★ The Complete Hal Roach/Thelma Todd/Patsy Kelly Comedy Collection
21 shorts, USA, 1933-1936; ClassicFlix
Comedy matchmaker Hal Roach, the auteur-producer who aligned the stars of Laurel & Hardy and The Little Rascals, envisioned a female duo with the same knockabout antics, slow-burn reactions, and crackerjack timing as his beloved male and juvenile franchises. Roach initially paired ZaSu Pitts, the comedienne whom Erich von Stroheim had cast brilliantly against type in Greed and declared “the greatest dramatic actress,” with Thelma Todd, a sprightly blonde contract player who’d appeared to charming if limited effect in Roach’s Laurel & Hardy and Charley Chase shorts. The addled Pitts and wholesome Todd appeared in 17 popular two-reelers between 1931-33, but salary disputes ended Pitts’s association with Roach Studios, necessitating a new partner for Todd, whose stock had risen in the interim with a range of showcase roles (including the faithless wife of Sam Spade’s partner in the original 1931 Maltese Falcon).
Enter Patsy Kelly. The brash, Brooklyn-born character actress known as “the queen of the wisecracks” offered something different from what Pitts brought to the mix—whether or not the contemporaneous public knew what it was.

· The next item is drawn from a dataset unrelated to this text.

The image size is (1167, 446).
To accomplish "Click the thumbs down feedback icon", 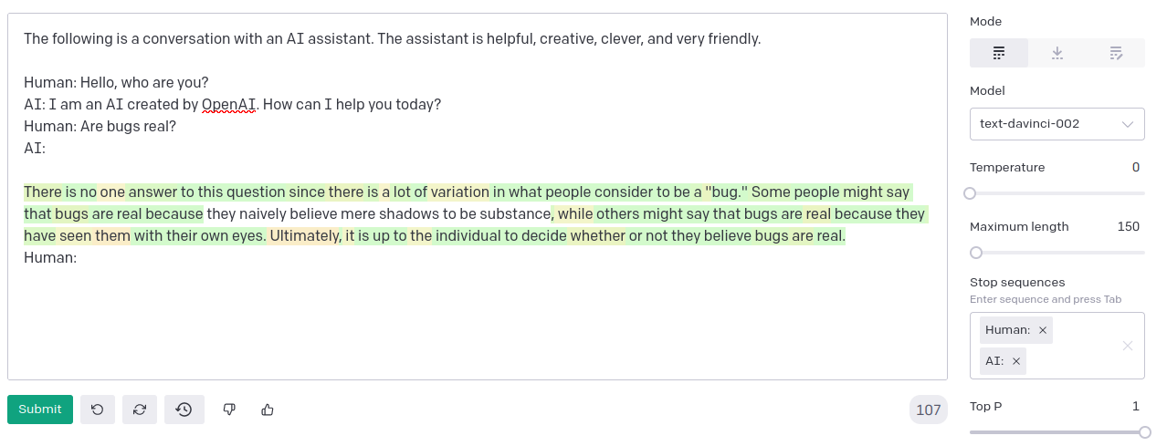I will click(230, 410).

An open lesbian off-screen and without an atom of demureness to her name, Kelly added a brazen and decidedly masculine energy that commingled with Todd’s fresh-faced allure to produce a not necessarily sexual but unquantifiable resonance (not unlike that of Laurel & Hardy, who shared a bed in their screen pairings and often drove each other to tears). The relationship of Kelly to Todd—pigeonholed as her sidekick but the catalyst for most of their adventures, with a taste for transgression surpassing basic slapstick necessity—adds a charged ambiguity to their sunny-single-girl-with-quirky-friend dynamic, like Mary and Rhoda with different notions of how to make it after all.
In their first, highly representative teaming, Beauty and the Bus (1933), the pals (who always used their real names on screen) win a car in a raffle; Patsy dares Thelma to speed, goads a cop into writing them a ticket, demolishes another roadster, and disavows all blame with a snarl. There’s a belligerence to Patsy, and an affinity in Thelma that goes beyond mere indulgence, which make the vignettes fascinating despite their silly plots and malaprop-rich (or poor) dialogue. ClassicFlix’s three-disc set includes all 21 Todd & Kelly shorts released before Todd’s tragic and controversial death in 1935, plus Roach’s efforts to reteam Kelly with Pert Kelton (too many kooks spoiled the broth) and exotic blonde Lyda Roberti (whose death in 1938 marked the end of the “female Laurel & Hardy” push). Sadly missing is the scene from the 1941 Roach-produced feature Broadway Limited that found Kelly and Pitts grappling with a Pullman bed and a baby, bringing the raucous roundelay full circle.